When changing your body shape and weight, either by building muscle or losing fat, calories are everything. The number of calories you eat will determine whether you lose or gain weight. The trouble is, building muscle and losing fat simultaneously is extremely difficult and can only be done on a small scale, notes strength coach and nutritionist Marc Perry. Therefore, you're better off either eating the right number of calories to lose fat while maintaining muscle or building muscle while keeping fat gains to a minimum.
Calories for Weight Maintenance
The first step in determining how many calories you need is to calculate your maintenance level. This is the number that you need, based on your current daily activity level, to keep your weight the same. According to the Harvard Medical School, this equals around 15 calories per pound for the average moderately active adult -- approximately 2,100 calories for a 140-pound person or 3,000 for a 200-pound person. If you're sedentary, you'll need less than this, and a very active person will need more.
A Focus on Fat Loss
To lose fat, you need to consume fewer calories than you burn, which means eating less than your maintenance level. To see 1 pound of fat loss, you need a deficit of 3,500 calories. By reducing your maintenance intake by 500 per day, you'll lose 1 pound each week; by reducing it by 1,000 each day, you'll lose 2 pounds per week.
Eating for Muscle Gain
Building muscle requires a surplus of calories, meaning you need to eat above your maintenance level.
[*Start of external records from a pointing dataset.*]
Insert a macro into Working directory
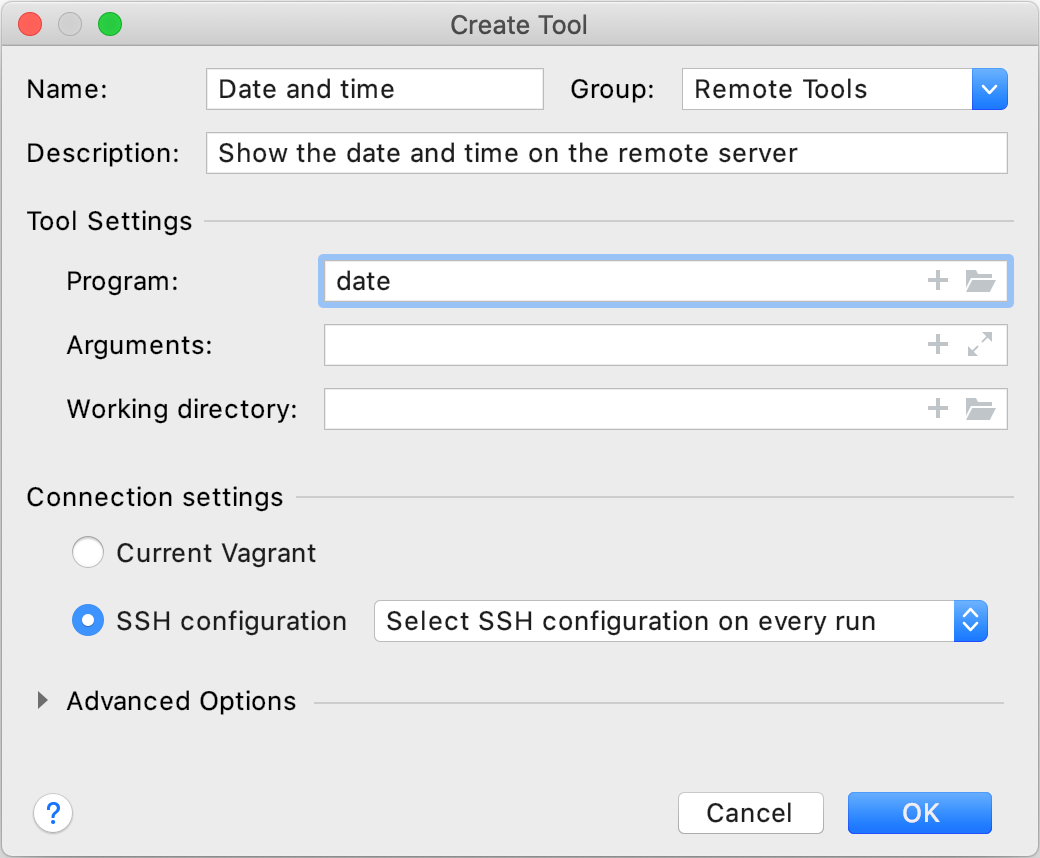Image resolution: width=1040 pixels, height=858 pixels. tap(937, 408)
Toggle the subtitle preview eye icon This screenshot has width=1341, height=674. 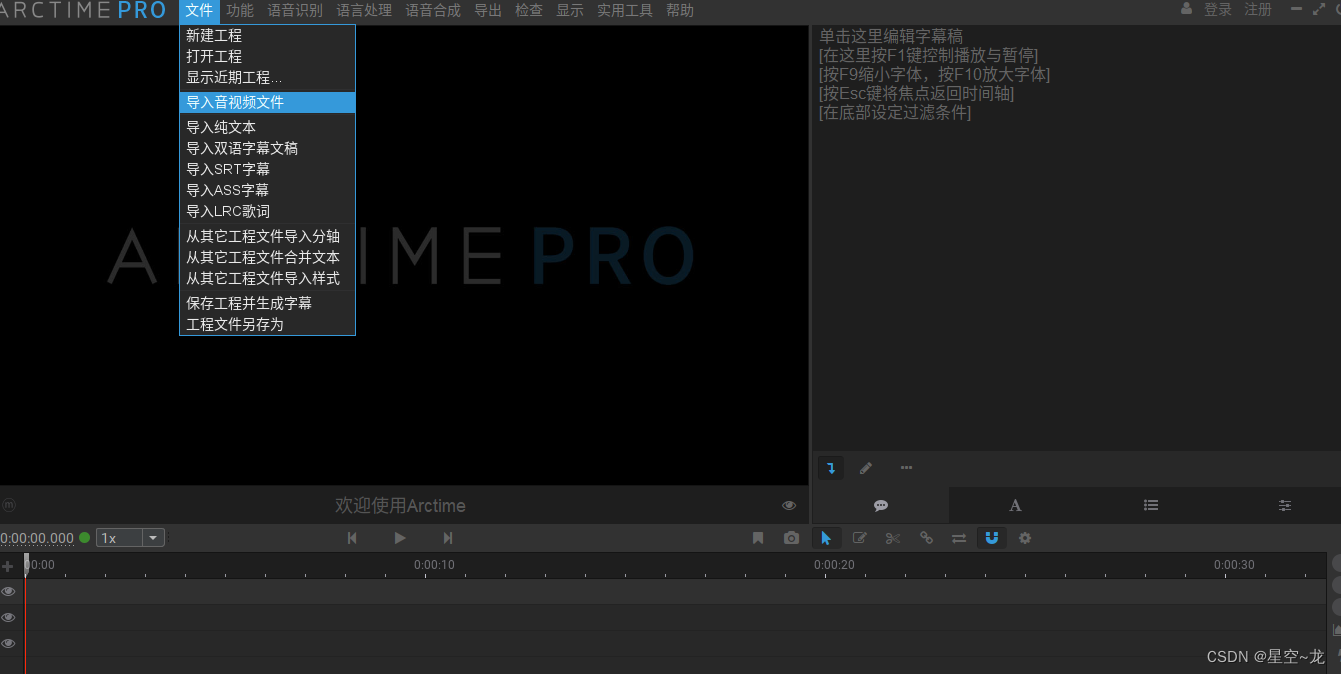coord(789,506)
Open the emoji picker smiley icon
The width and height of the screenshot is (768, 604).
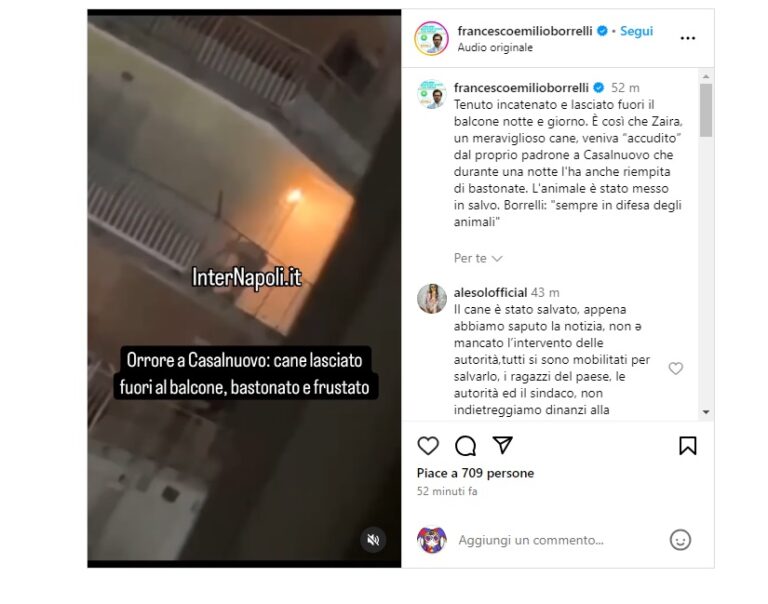pos(680,540)
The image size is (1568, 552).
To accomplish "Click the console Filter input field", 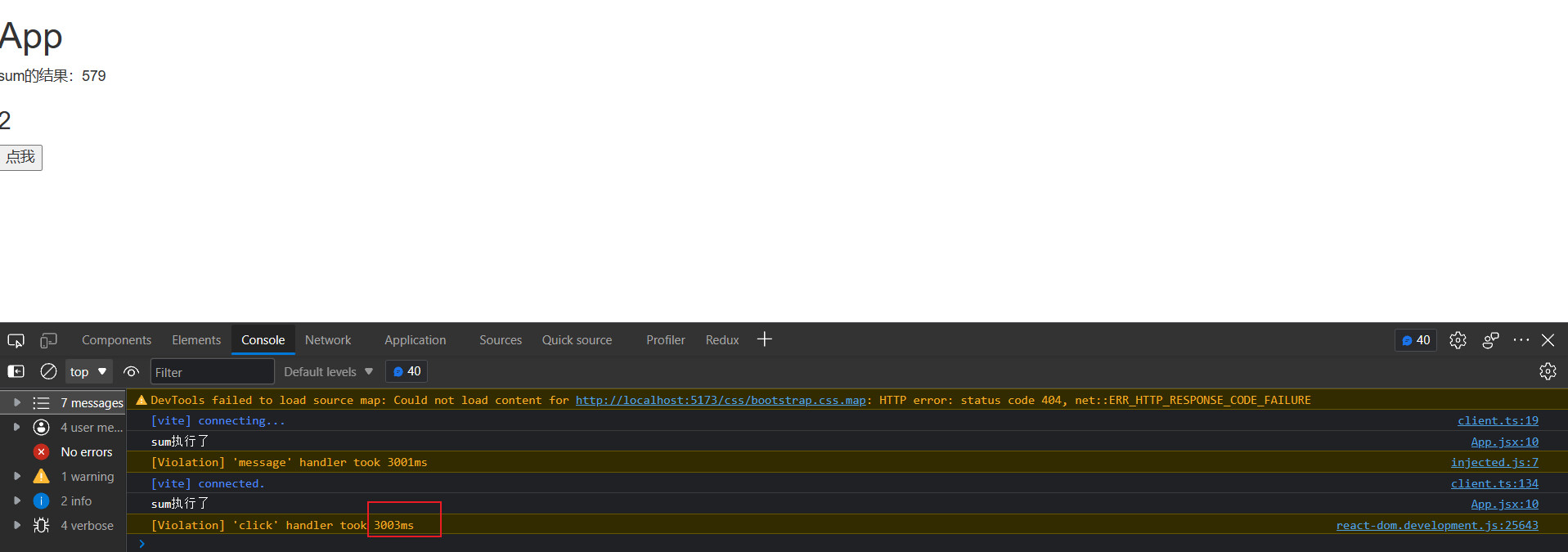I will pos(212,372).
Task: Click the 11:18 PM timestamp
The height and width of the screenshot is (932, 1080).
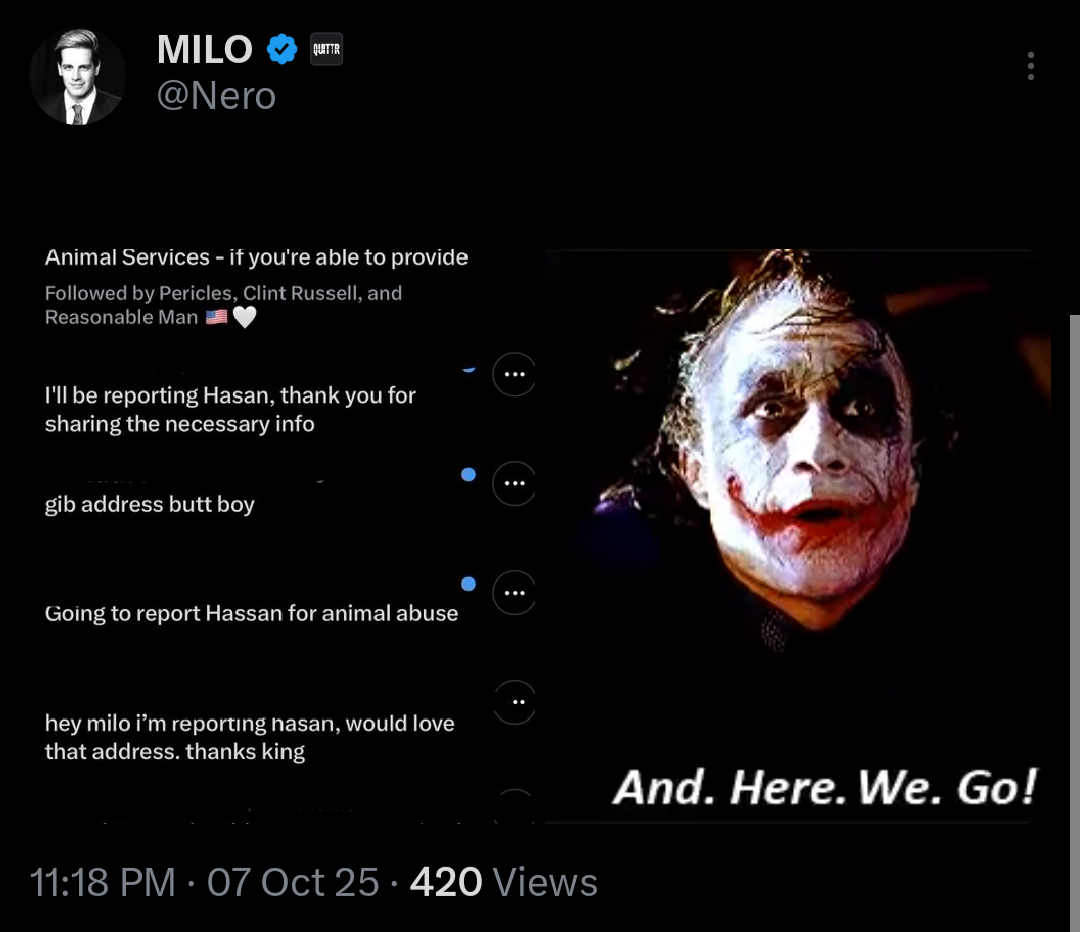Action: [102, 882]
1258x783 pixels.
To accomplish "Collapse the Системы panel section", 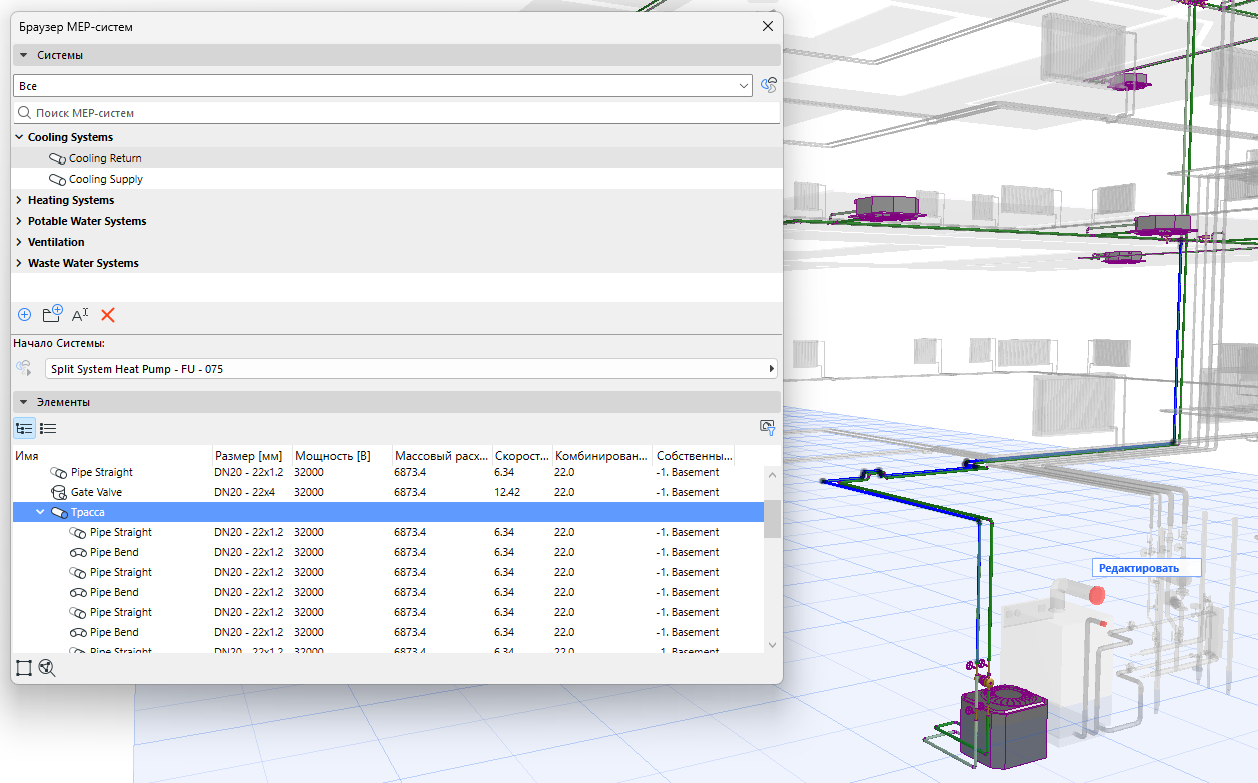I will (x=24, y=55).

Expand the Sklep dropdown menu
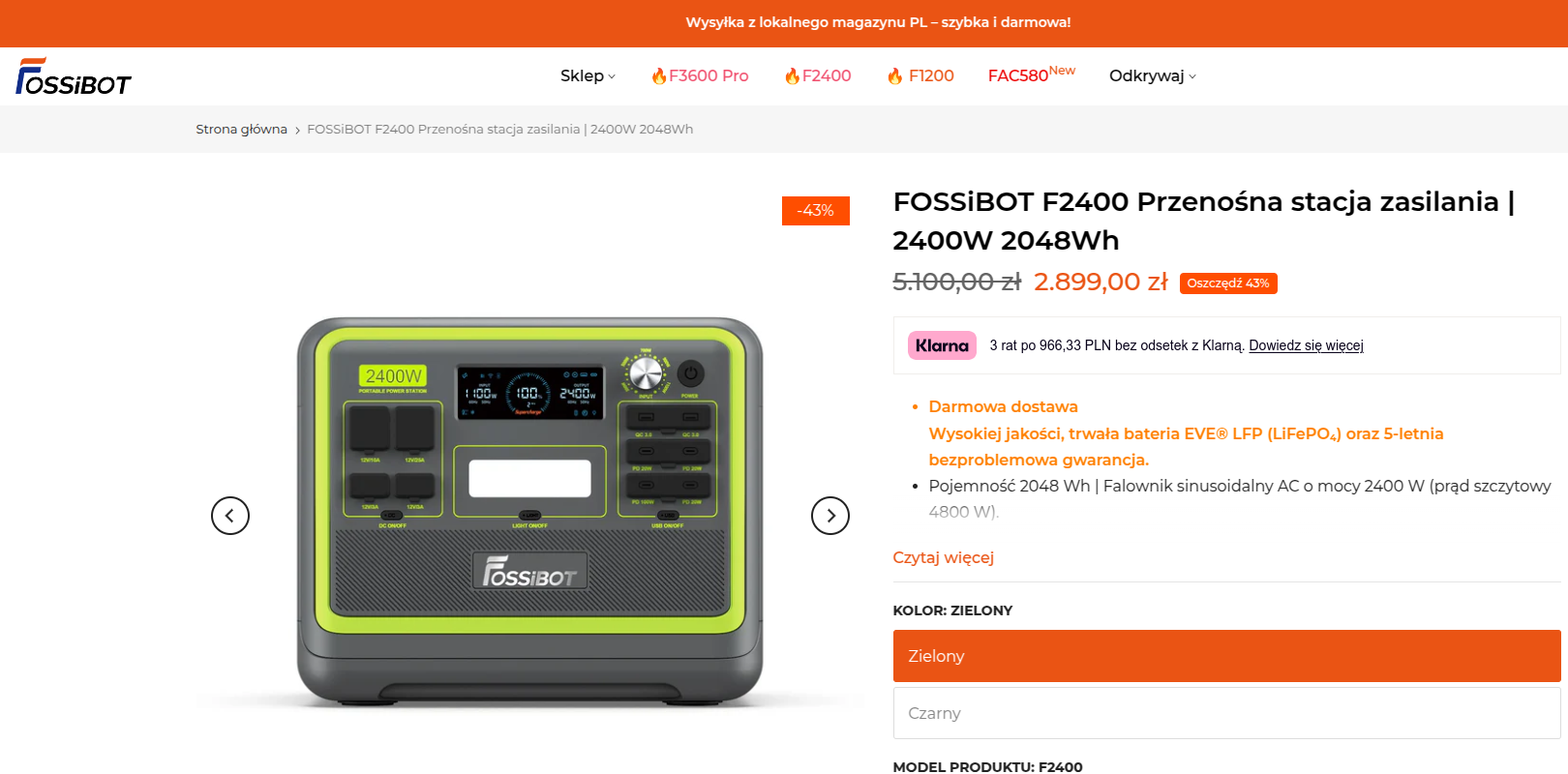pyautogui.click(x=588, y=75)
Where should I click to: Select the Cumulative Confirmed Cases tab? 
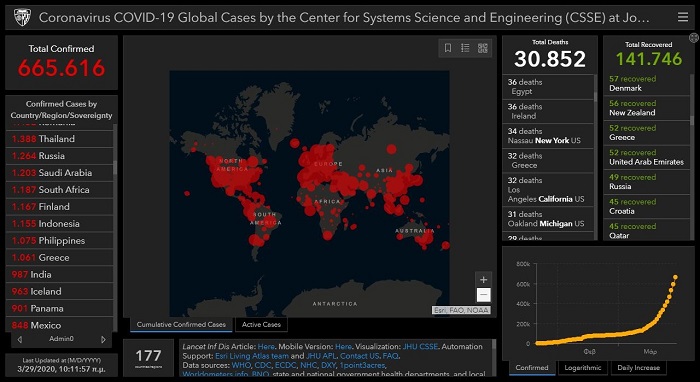(x=181, y=325)
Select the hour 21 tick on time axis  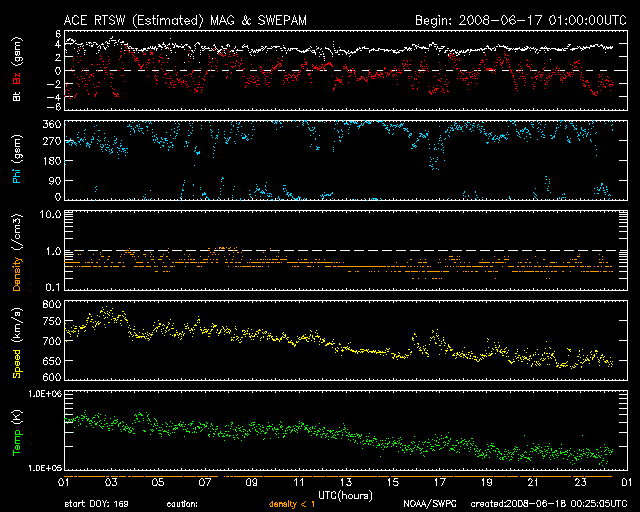tap(532, 483)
This gives your body the energy needed to build and repair muscle cells. During a muscle-building phase, you could just add 500 calories to your maintenance level or get a little more aggressive. Dietitian Christine Rosenbloom recommends multiplying your body weight in pounds by 23.6 to 27.3 to find how many calories you need for bulking up. This should result in muscle gains but may also lead to unwanted fat gain, so a more conservative approach may be better. To avoid fat gain when bulking up, keep a close eye on your progress -- if you're consistently gaining more than 2 to 3 pounds per month or visually gaining fat, reduce your calorie intake slightly. Additionally, focus on nutritious, whole food sources, versus high-calorie junk food, to avoid gaining fat instead of muscle.
Exceptions to the Rule
For most people, losing fat and gaining muscle simultaneously is so tricky and happens so slowly that sticking to just one goal is a better option. For certain groups of people, however, doing both at the same time is a little easier. Two of these groups are those who are new to training or people returning after a long layoff, notes personal trainer Christian Finn. If you fit one of these parameters, consider starting out by eating your maintenance calorie intake and adjust depending on how you progress.